Homosexuality can only be a tolerated behavior, something marginal which cannot in any case be promoted or protected over and beyond the normal protection to which any citizen is entitled…. If homosexuals want to exist, let them help each other. Public authorities, public money or laws have nothing to do with it. It’s a private behavior of no interest to the collectivity. That said, of course, they have a right to be defended as any other citizen.

This is virtually identical to my own position. As I have written at VFR, homosexuals should be left alone in their private behavior, but society should do nothing that approves or promotes homosexuality.

It is very late in the day, but articulate, principled, mainstream opponents to the suicide of the West are finally starting to appear. They will be attacked, even legally punished and politically ostracized, as Vanneste has been, but the very fact of their firm and unyielding resistance to liberalism puts the West in a new and more hopeful situation.

- end of initial entry -

Kevin O. in England writes:

Re your second posting on Christian Vanneste, your position on persons who commit sodomy matches the legislative situation that existed in England until Tony Blair became prime minister; i.e., the Sexual Offences Act 1967 legalised buggery behind closed doors, while subsequent legislation during the Thatcher era (commonly known as “Section 28”) prohibited the use of public money to promote sodomy.

My own view is that Section 28 was repealed under the current Labour government because it was an unprincipled exception which, as you regularly maintain, cannot withstand the onslaught of Liberalism.
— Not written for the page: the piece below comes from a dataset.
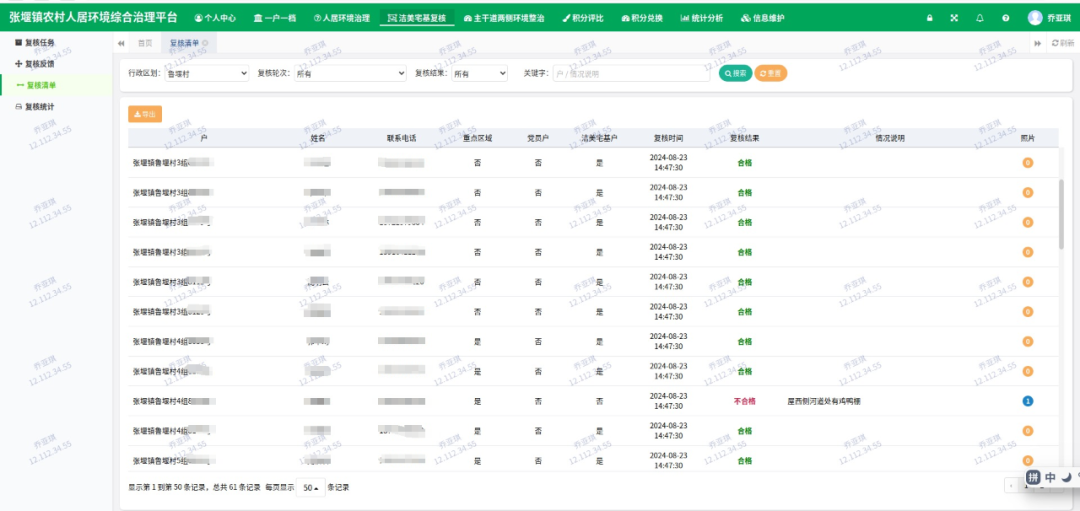Click the green 搜索 button
This screenshot has height=511, width=1080.
point(735,73)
This is because the very act of legalising buggery behind closed doors was easily interpreted as a “public” approval of sodomy. Conservatives might maintain that there is an important distinction between decriminalisation and legalisation, but the moral message was at the very least highly ambiguous, since Parliament had appeared to abandon any attempt to explain why sodomy was still immoral even though it was no longer criminal. That ambiguity was then taken to a logical conclusion, which is that, if the 1967 Act defines sodomy as acceptable, then any argument that public promotion of sodomy goes “too far” appears to be an unprincipled exception.

LA replies:

Kevin is absolutely correct. In fact, I did not lay out my full position last night. We had long discussions on this years ago at VFR in which I had concluded that the best approach would be (not that this is politically viable at this moment, at least in the more liberal parts of the country) that the anti-sodomy laws should stay on the books, as an expression of society’s disapproval of homosexual and heterosexual sodomy, yet without being generally enforced, as was the case even prior to the Sexual Revolution. This may seem unduly harsh to some people, but the fact is that there is no neutral ground on this issue. Either society disapproves of homosexual conduct, or else it approves of it, and in the latter case we inevitably end up with the total privileging of homosexuality and the denial of people’s most basic freedoms to criticize and exclude it, as we see happening this week in Britain and France.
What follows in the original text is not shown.